EXCERPTED DATA.
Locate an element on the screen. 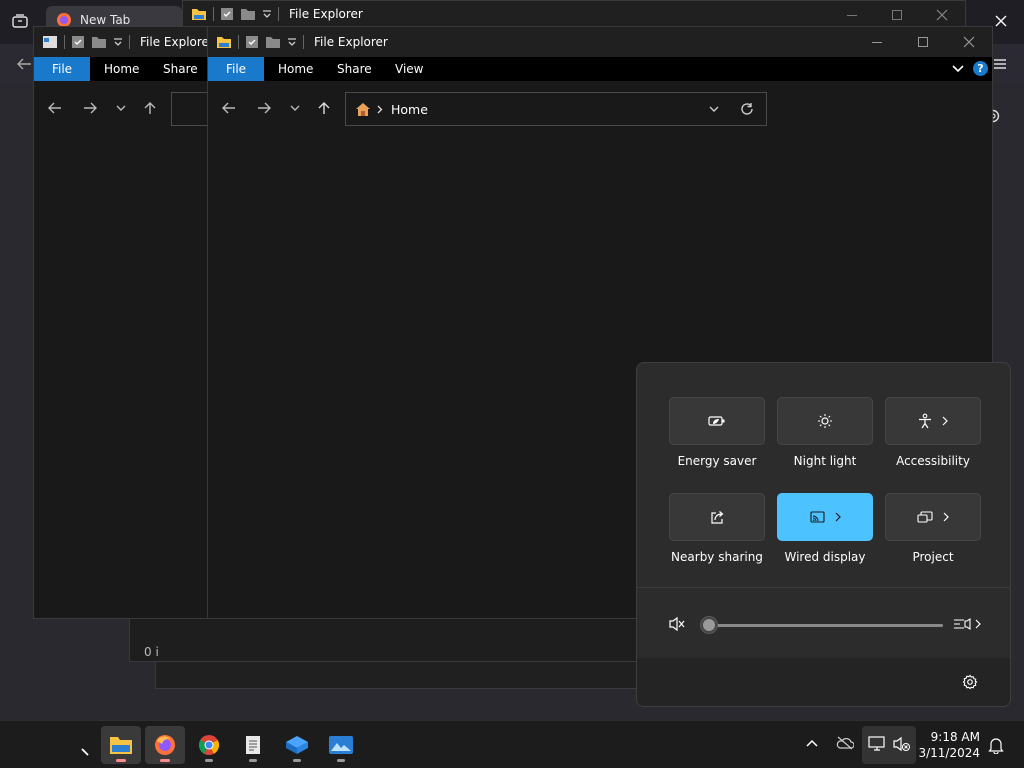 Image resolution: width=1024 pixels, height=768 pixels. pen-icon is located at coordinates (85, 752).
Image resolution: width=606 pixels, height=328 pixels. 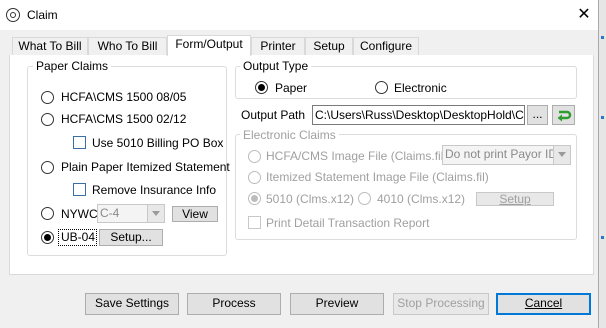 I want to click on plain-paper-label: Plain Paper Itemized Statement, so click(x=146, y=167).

==

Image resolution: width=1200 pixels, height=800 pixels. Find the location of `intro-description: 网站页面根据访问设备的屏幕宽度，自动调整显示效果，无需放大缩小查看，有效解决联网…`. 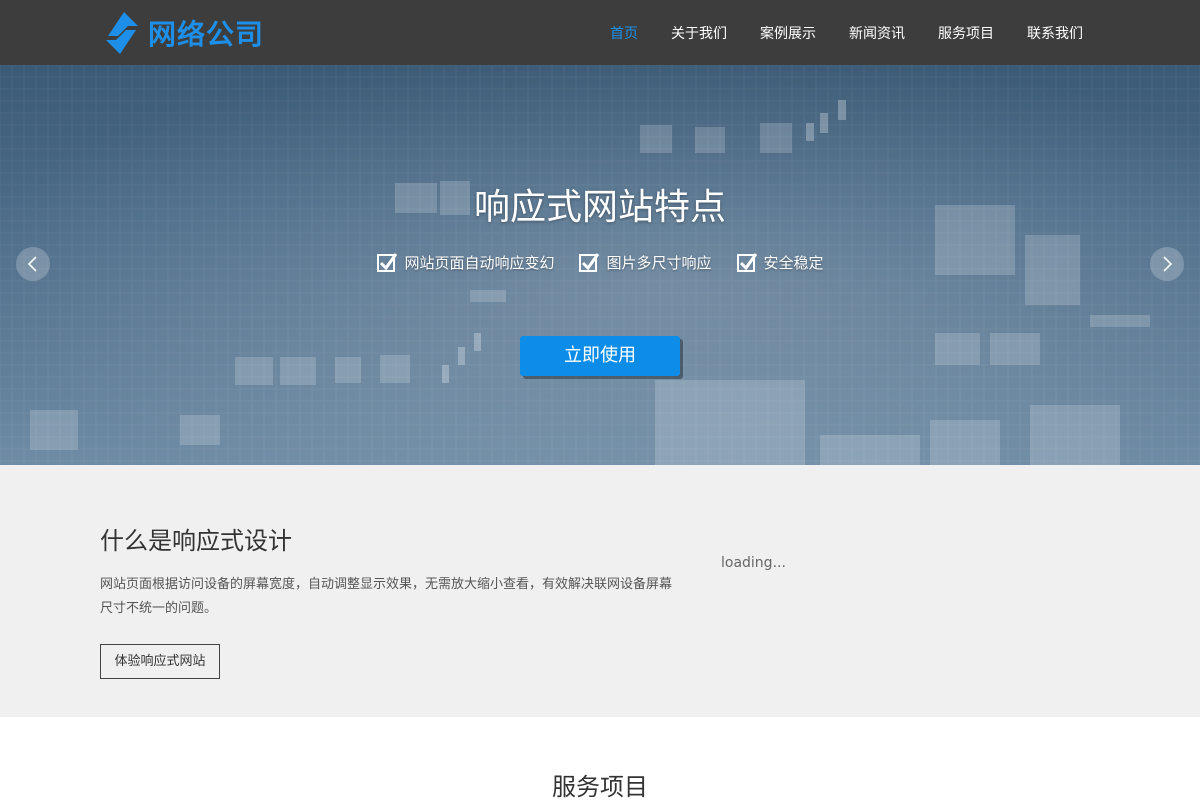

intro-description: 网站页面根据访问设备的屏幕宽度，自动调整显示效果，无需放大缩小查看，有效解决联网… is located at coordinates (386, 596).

...

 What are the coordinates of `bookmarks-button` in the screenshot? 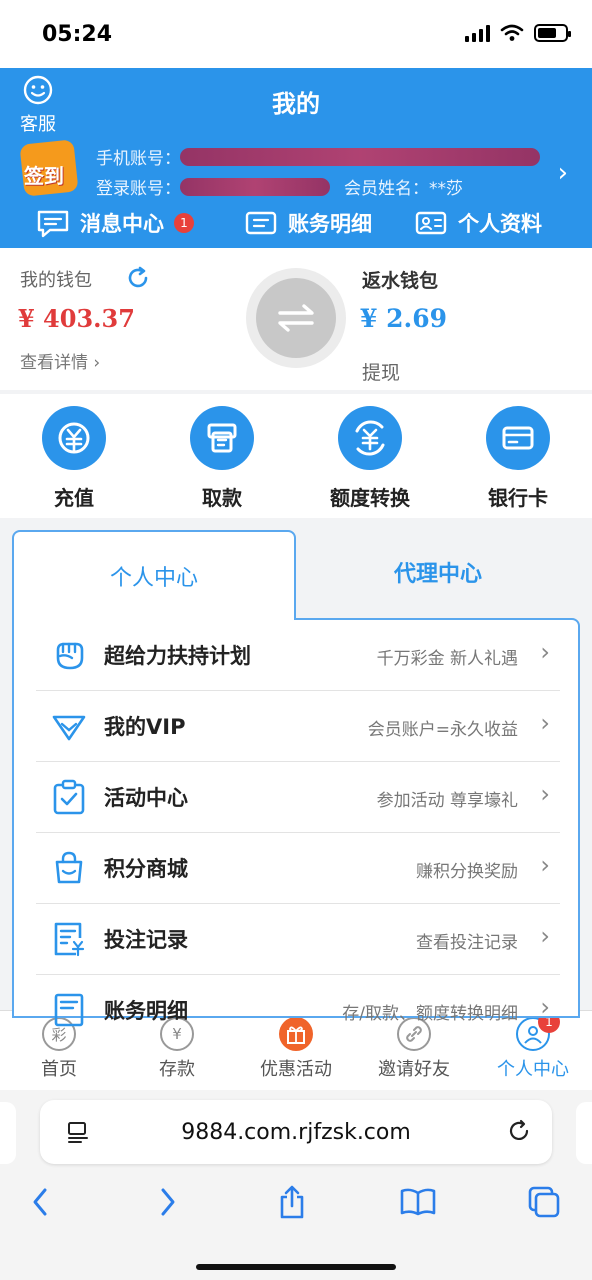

TASK ITEM.
Could you switch "location" to "position" in the stretch of lines from the one containing "Image resolution: width=1200" through the one containing "intro-description: 网站页面根据访问设备的屏幕宽度，自动调整显示效果，无需放大缩小查看，有效解决联网… is", giving back only those lines, otherwise unchanged and without the pictures?

WRITTEN REPLY.
Image resolution: width=1200 pixels, height=800 pixels. Find the position of `intro-description: 网站页面根据访问设备的屏幕宽度，自动调整显示效果，无需放大缩小查看，有效解决联网…`. 

intro-description: 网站页面根据访问设备的屏幕宽度，自动调整显示效果，无需放大缩小查看，有效解决联网… is located at coordinates (386, 596).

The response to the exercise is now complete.